踊るダマスク織り作家 Den Dansande Damastvävaren
手芸や織物というと女性の領域と考えがちですが、近代スウェーデンには、ダマスク織りの技法とデザインを究めた男性作家がいました。本書は、1920〜40年代を中心に活躍したダマスク織り作家「カール・グスタフ・ヴィドルンド(Carl Gustaf Widlund1887-1968)」の生涯と作品を綴った一冊です。
彼は、タンゴやルンバを踊る気さくでウィットに富んだ紳士である一方、傲慢で不機嫌な職人でもありました。それでも、彼がスウェーデンで最も習熟したダマスク織り作家のひとりであり、伝統的なデザインへの造詣の深さについては、誰もが認めるところでした。

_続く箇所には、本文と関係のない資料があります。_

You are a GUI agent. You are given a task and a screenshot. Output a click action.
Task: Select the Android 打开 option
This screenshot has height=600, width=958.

ヨーテボリ(Göteborg)生まれ。早くから織物に興味を持ち、10代〜20代前半にかけて、ストックホルムのヨハンナ・ブランソン織物学校、ボロースのテキスタイル・インスティテュート(ボロース大学)で織物技法を習得。1910年以降、20代にヨーロッパ各地へ遊学。出かけた先は、ドイツのクレーフェルト織物学校、パリ、シルク生産の中心地リヨン、ボルドー、マドリッド、トレド、イタリア各都市、さらに北アフリカに渡りモロッコ、チュニジア、ロシア方面へも足を伸ばしたといいます。

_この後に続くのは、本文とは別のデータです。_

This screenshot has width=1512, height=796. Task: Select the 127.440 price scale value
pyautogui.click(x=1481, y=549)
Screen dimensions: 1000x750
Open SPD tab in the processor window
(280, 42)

30を過ぎた頃、スウェーデン中西部ヴェルムランド地方(Värmland)に屋敷を構え、農業に従事しつつ織物工房を開設。以降、様々なの作品・製品を世に出し、数々の受賞に輝き、当時スウェーデンのアーティストや企業家との交流を深め、最後まで、日々織物職人として織機の前に座したといいます。

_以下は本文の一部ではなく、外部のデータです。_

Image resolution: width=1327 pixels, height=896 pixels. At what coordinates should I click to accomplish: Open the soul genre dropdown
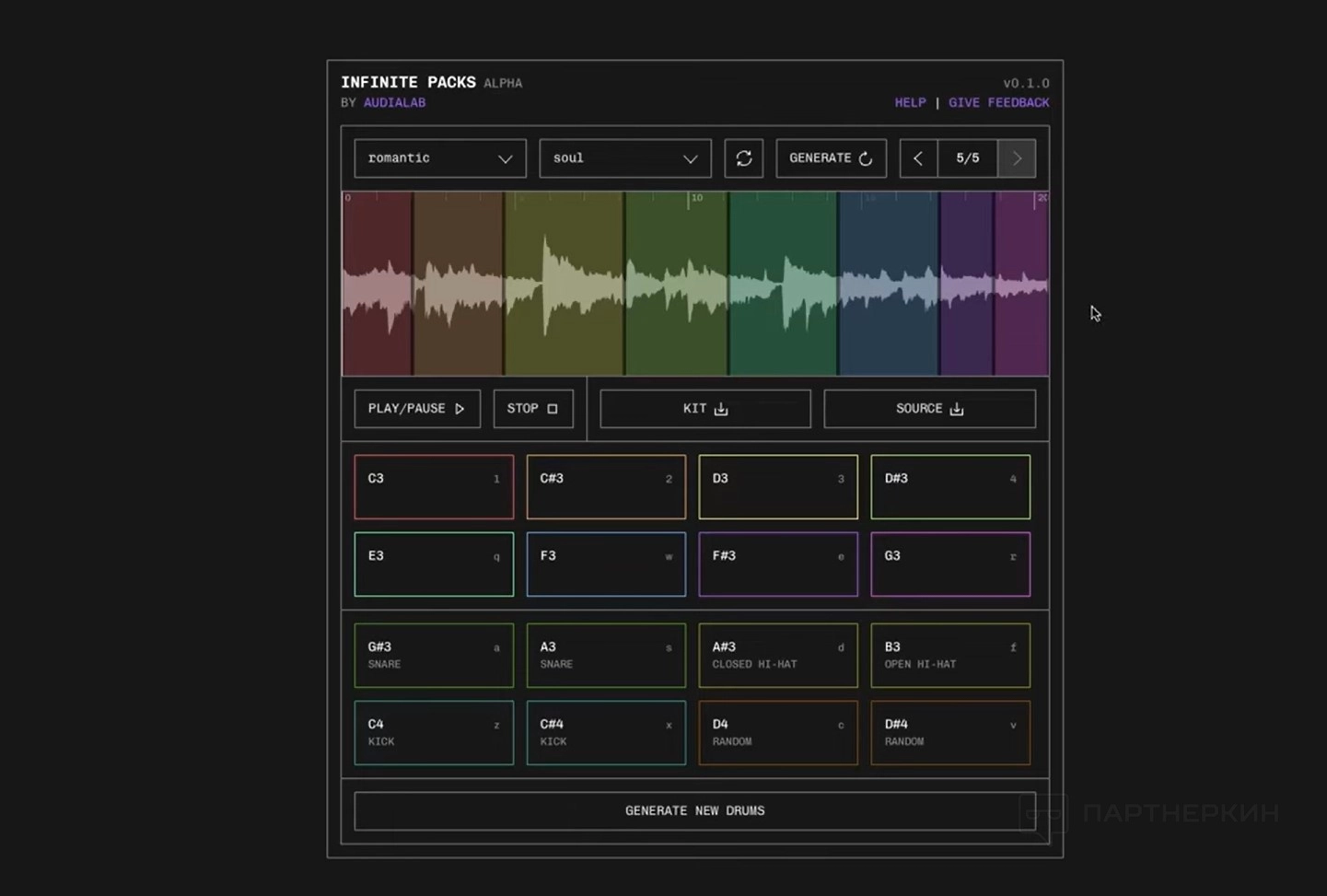coord(625,158)
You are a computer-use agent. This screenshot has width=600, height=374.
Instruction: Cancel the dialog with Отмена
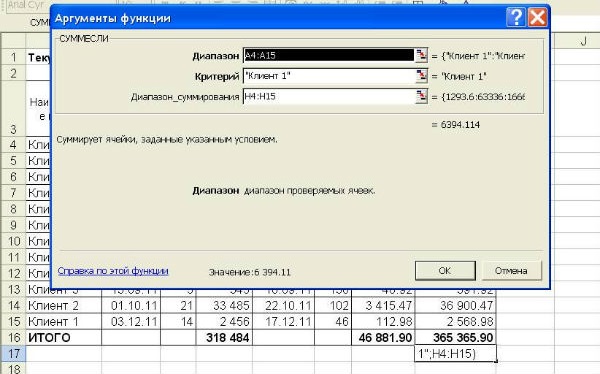[x=511, y=271]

1968年、81歳の生涯を終えると、遺言により彼の所有していたの織機11台、織物道具、書物、広く集められた資料等は北方民族博物館(Nordiska Museet)に寄贈されました。
ダマスク織りは、シルクロードを源流としてヨーロッパに伝わり、やがて各地に広がっていきました。また、スエーデンにはスウェーデンの家内手工芸の文化が蓄積されていて、彼は2つの流れを自身の中に束ね、北欧の次の時代へ手渡して行った、そんな存在だったのではと思います。